> WHAT THIS TASK INVOLVES
If a line of the records contains the string "prompt", copy it out.

> EXERCISE INPUTS
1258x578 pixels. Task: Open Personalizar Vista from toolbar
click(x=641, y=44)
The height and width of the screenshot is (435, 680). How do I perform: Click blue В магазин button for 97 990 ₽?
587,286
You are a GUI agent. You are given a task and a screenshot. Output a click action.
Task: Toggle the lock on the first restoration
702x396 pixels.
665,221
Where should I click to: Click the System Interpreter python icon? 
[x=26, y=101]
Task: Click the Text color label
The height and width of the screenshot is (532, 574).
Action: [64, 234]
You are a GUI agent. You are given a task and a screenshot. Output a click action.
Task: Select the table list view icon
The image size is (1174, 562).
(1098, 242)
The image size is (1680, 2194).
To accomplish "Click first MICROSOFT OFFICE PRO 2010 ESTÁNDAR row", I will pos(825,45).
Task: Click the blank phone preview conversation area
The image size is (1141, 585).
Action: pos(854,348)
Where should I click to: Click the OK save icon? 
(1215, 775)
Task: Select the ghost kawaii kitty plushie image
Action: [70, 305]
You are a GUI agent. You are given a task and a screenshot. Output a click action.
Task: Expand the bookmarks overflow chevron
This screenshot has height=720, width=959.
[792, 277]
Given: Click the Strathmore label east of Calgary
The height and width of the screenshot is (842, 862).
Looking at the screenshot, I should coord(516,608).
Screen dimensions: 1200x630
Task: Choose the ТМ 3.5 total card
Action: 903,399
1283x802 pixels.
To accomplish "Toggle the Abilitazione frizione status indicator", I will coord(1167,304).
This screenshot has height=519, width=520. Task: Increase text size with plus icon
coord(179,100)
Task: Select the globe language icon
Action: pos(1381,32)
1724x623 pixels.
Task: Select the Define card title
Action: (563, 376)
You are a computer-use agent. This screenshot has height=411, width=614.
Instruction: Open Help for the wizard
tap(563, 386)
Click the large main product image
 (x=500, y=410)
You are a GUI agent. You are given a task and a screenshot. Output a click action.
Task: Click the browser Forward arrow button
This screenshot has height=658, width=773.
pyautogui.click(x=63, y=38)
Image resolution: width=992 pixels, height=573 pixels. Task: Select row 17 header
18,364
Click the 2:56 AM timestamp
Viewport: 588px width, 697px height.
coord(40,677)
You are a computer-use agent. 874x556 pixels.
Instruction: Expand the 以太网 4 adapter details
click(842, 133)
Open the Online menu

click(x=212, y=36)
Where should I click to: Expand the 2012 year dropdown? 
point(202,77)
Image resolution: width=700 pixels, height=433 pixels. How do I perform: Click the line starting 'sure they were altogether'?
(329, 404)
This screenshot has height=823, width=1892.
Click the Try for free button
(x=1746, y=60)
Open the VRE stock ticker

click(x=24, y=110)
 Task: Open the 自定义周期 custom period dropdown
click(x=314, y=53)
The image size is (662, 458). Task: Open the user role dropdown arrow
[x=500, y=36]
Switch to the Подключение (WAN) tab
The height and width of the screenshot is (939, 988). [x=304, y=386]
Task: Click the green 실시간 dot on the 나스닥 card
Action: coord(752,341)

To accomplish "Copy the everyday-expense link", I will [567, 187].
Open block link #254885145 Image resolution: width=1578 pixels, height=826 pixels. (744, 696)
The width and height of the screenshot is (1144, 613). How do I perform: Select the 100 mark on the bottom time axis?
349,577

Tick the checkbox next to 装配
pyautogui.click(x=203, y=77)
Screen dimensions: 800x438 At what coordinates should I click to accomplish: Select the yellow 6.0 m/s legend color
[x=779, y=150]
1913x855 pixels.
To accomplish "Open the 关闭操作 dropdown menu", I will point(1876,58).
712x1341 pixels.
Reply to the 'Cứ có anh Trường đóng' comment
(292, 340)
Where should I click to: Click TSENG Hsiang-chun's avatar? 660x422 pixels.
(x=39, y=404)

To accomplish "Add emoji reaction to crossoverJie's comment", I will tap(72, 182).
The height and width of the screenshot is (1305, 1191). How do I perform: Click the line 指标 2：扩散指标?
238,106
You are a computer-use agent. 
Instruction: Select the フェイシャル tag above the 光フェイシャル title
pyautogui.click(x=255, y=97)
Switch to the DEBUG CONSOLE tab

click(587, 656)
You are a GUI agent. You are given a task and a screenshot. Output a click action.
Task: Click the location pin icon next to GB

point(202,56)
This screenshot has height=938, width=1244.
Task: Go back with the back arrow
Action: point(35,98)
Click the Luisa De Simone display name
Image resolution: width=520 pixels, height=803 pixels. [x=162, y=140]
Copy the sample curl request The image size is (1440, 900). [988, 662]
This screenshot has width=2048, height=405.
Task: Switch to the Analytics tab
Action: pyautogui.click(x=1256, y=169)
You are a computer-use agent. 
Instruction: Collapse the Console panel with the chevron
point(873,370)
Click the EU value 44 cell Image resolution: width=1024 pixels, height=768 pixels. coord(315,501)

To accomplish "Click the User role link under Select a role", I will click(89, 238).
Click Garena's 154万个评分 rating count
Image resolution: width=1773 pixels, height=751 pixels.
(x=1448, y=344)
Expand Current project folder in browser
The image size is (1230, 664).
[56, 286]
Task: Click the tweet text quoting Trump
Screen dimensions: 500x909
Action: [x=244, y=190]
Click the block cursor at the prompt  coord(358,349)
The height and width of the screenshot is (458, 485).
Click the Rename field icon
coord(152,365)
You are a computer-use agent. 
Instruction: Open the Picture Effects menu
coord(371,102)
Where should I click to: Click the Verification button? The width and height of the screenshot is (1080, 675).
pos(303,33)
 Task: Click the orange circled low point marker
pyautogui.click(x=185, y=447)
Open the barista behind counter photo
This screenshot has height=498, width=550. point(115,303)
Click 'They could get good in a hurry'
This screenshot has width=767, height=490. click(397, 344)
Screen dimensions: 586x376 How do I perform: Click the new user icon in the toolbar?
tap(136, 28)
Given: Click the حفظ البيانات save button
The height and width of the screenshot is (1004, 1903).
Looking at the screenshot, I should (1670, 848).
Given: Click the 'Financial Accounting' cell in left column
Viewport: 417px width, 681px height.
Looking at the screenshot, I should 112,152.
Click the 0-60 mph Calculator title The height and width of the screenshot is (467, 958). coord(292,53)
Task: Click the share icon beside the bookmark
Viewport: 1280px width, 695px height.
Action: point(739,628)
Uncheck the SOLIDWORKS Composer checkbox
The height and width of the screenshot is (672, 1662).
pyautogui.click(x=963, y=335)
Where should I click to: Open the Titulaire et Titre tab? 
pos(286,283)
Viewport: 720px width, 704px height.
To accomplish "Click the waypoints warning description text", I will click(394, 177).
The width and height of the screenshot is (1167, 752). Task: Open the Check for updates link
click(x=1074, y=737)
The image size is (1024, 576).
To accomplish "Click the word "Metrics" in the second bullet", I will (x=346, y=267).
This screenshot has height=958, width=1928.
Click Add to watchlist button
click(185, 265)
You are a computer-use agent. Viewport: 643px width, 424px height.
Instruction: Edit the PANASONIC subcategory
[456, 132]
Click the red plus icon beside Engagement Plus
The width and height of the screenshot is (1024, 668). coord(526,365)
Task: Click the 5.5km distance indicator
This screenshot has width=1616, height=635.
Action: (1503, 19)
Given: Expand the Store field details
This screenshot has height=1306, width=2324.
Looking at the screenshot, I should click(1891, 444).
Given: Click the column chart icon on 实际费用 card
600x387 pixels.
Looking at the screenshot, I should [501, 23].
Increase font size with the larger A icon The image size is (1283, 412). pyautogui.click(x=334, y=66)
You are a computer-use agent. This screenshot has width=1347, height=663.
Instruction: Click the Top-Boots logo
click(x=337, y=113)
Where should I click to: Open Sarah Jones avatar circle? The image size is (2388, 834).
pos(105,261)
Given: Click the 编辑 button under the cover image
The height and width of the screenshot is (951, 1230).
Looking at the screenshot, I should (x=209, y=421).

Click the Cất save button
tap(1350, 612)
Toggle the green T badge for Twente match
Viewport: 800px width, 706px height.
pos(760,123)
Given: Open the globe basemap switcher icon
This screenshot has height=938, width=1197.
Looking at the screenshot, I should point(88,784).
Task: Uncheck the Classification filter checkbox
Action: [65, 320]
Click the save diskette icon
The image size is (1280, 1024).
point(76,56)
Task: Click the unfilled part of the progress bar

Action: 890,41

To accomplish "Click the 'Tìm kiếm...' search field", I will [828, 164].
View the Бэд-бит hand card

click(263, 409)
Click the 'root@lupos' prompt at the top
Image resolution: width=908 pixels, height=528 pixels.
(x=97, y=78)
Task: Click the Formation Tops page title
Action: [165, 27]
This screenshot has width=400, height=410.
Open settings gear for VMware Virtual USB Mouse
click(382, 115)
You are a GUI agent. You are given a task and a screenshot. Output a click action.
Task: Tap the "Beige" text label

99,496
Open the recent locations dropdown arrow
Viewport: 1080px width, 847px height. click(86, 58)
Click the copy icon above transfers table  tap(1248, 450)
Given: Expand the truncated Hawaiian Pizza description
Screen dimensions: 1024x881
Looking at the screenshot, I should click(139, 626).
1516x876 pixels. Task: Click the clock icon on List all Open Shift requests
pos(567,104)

> ANSWER SPACE
Click the block cursor at the prompt  coord(358,349)
Click the 'root@lupos' prompt at the top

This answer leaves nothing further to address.